ASSIGNED TASK. Each entry has to be copied exactly, with nothing missed.

LISTED RECORDS.
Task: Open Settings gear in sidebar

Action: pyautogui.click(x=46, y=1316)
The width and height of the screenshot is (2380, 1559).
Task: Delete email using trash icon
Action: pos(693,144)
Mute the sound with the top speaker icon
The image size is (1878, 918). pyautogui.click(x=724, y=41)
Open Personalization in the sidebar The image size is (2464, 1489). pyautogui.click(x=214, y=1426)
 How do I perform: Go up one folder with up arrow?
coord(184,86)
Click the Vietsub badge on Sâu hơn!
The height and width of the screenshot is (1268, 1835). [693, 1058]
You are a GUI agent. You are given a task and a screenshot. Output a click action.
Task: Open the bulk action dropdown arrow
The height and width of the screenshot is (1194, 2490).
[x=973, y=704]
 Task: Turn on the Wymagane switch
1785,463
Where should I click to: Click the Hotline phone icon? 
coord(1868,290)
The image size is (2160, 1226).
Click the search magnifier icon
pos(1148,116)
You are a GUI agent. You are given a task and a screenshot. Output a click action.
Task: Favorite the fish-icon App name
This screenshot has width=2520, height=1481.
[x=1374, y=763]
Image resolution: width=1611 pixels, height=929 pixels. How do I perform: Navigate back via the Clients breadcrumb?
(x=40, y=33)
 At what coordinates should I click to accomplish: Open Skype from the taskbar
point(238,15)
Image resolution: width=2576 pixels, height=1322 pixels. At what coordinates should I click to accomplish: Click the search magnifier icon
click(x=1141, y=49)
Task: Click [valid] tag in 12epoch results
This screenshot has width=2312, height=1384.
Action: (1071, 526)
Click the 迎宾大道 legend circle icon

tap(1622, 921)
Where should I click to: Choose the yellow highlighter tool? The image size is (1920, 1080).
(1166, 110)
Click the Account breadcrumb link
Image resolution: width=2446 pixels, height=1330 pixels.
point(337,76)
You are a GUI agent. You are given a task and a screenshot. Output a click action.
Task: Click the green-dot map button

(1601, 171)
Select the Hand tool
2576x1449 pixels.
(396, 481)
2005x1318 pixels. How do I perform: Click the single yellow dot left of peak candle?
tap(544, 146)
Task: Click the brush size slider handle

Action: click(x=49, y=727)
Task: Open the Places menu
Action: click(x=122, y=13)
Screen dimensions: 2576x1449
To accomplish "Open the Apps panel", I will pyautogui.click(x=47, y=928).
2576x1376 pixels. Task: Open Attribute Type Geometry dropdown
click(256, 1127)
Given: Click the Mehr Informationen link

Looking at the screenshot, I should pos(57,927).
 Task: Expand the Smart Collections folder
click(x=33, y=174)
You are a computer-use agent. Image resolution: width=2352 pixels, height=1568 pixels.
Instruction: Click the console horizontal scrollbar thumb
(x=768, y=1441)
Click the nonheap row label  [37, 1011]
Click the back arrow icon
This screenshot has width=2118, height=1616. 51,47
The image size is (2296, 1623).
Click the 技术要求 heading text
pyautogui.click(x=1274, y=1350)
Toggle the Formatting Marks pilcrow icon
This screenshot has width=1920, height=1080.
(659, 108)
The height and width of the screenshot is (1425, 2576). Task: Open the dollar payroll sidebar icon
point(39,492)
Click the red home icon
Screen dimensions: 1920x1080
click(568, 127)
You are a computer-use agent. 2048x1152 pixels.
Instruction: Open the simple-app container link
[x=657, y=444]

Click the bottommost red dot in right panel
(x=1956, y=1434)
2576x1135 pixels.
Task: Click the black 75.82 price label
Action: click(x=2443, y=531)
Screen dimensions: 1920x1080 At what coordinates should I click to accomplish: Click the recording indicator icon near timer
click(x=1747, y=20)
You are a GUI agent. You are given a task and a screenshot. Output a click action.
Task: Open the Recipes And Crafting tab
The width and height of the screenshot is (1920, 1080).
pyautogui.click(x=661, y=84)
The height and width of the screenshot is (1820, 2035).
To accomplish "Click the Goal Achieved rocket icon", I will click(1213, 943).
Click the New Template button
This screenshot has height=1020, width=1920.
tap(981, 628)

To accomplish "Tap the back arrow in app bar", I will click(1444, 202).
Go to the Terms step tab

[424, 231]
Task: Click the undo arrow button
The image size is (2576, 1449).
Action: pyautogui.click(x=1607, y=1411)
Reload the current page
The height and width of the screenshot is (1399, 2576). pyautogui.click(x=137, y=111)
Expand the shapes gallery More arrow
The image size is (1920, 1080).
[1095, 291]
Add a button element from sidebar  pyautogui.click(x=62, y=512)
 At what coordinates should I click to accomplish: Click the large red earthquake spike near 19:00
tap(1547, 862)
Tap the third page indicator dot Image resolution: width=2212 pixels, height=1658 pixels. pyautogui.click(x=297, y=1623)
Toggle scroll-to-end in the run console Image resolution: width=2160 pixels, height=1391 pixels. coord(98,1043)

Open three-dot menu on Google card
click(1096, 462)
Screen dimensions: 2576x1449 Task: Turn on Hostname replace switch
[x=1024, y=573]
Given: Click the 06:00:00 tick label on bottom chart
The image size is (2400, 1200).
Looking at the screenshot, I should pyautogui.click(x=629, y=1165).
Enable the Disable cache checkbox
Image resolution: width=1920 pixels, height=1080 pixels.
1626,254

RESPONSE TO THIS EXERCISE.
Task: Open Settings gear in sidebar

Action: pyautogui.click(x=46, y=1316)
The width and height of the screenshot is (2380, 1559).
Task: Delete email using trash icon
Action: pos(693,144)
Mute the sound with the top speaker icon
The image size is (1878, 918). pyautogui.click(x=724, y=41)
Open Personalization in the sidebar The image size is (2464, 1489). pyautogui.click(x=214, y=1426)
 How do I perform: Go up one folder with up arrow?
coord(184,86)
Click the Vietsub badge on Sâu hơn!
The height and width of the screenshot is (1268, 1835). [693, 1058]
You are a GUI agent. You are given a task and a screenshot. Output a click action.
Task: Open the bulk action dropdown arrow
The height and width of the screenshot is (1194, 2490).
[x=973, y=704]
 Task: Turn on the Wymagane switch
1785,463
Where should I click to: Click the Hotline phone icon? 
coord(1868,290)
The image size is (2160, 1226).
Click the search magnifier icon
pos(1148,116)
You are a GUI agent. You are given a task and a screenshot. Output a click action.
Task: Favorite the fish-icon App name
This screenshot has width=2520, height=1481.
[x=1374, y=763]
Image resolution: width=1611 pixels, height=929 pixels. How do I perform: Navigate back via the Clients breadcrumb?
(x=40, y=33)
 At what coordinates should I click to accomplish: Open Skype from the taskbar
point(238,15)
Image resolution: width=2576 pixels, height=1322 pixels. At what coordinates should I click to accomplish: Click the search magnifier icon
click(x=1141, y=49)
Task: Click [valid] tag in 12epoch results
This screenshot has width=2312, height=1384.
Action: (1071, 526)
Click the 迎宾大道 legend circle icon

tap(1622, 921)
Where should I click to: Choose the yellow highlighter tool? The image size is (1920, 1080).
(1166, 110)
Click the Account breadcrumb link
Image resolution: width=2446 pixels, height=1330 pixels.
point(337,76)
You are a GUI agent. You are given a task and a screenshot. Output a click action.
Task: Click the green-dot map button

(1601, 171)
Select the Hand tool
2576x1449 pixels.
(396, 481)
2005x1318 pixels. How do I perform: Click the single yellow dot left of peak candle?
tap(544, 146)
Task: Click the brush size slider handle

Action: click(x=49, y=727)
Task: Open the Places menu
Action: click(x=122, y=13)
Screen dimensions: 2576x1449
To accomplish "Open the Apps panel", I will pyautogui.click(x=47, y=928).
2576x1376 pixels. Task: Open Attribute Type Geometry dropdown
click(256, 1127)
Given: Click the Mehr Informationen link

Looking at the screenshot, I should pos(57,927).
 Task: Expand the Smart Collections folder
click(x=33, y=174)
You are a computer-use agent. Image resolution: width=2352 pixels, height=1568 pixels.
Instruction: Click the console horizontal scrollbar thumb
(x=768, y=1441)
Click the nonheap row label  [37, 1011]
Click the back arrow icon
This screenshot has width=2118, height=1616. 51,47
The image size is (2296, 1623).
Click the 技术要求 heading text
pyautogui.click(x=1274, y=1350)
Toggle the Formatting Marks pilcrow icon
This screenshot has width=1920, height=1080.
(659, 108)
The height and width of the screenshot is (1425, 2576). Task: Open the dollar payroll sidebar icon
point(39,492)
Click the red home icon
Screen dimensions: 1920x1080
click(568, 127)
You are a computer-use agent. 2048x1152 pixels.
Instruction: Open the simple-app container link
[x=657, y=444]

Click the bottommost red dot in right panel
(x=1956, y=1434)
2576x1135 pixels.
Task: Click the black 75.82 price label
Action: click(x=2443, y=531)
Screen dimensions: 1920x1080 At what coordinates should I click to accomplish: Click the recording indicator icon near timer
click(x=1747, y=20)
You are a GUI agent. You are given a task and a screenshot. Output a click action.
Task: Open the Recipes And Crafting tab
The width and height of the screenshot is (1920, 1080).
pyautogui.click(x=661, y=84)
The height and width of the screenshot is (1820, 2035).
To accomplish "Click the Goal Achieved rocket icon", I will click(1213, 943).
Click the New Template button
This screenshot has height=1020, width=1920.
tap(981, 628)

To accomplish "Tap the back arrow in app bar", I will click(1444, 202).
Go to the Terms step tab

[424, 231]
Task: Click the undo arrow button
The image size is (2576, 1449).
Action: pyautogui.click(x=1607, y=1411)
Reload the current page
The height and width of the screenshot is (1399, 2576). pyautogui.click(x=137, y=111)
Expand the shapes gallery More arrow
The image size is (1920, 1080).
[1095, 291]
Add a button element from sidebar  pyautogui.click(x=62, y=512)
 At what coordinates should I click to accomplish: Click the large red earthquake spike near 19:00
tap(1547, 862)
Tap the third page indicator dot Image resolution: width=2212 pixels, height=1658 pixels. pyautogui.click(x=297, y=1623)
Toggle scroll-to-end in the run console Image resolution: width=2160 pixels, height=1391 pixels. coord(98,1043)

Open three-dot menu on Google card
click(1096, 462)
Screen dimensions: 2576x1449 Task: Turn on Hostname replace switch
[x=1024, y=573]
Given: Click the 06:00:00 tick label on bottom chart
The image size is (2400, 1200).
Looking at the screenshot, I should pyautogui.click(x=629, y=1165).
Enable the Disable cache checkbox
Image resolution: width=1920 pixels, height=1080 pixels.
1626,254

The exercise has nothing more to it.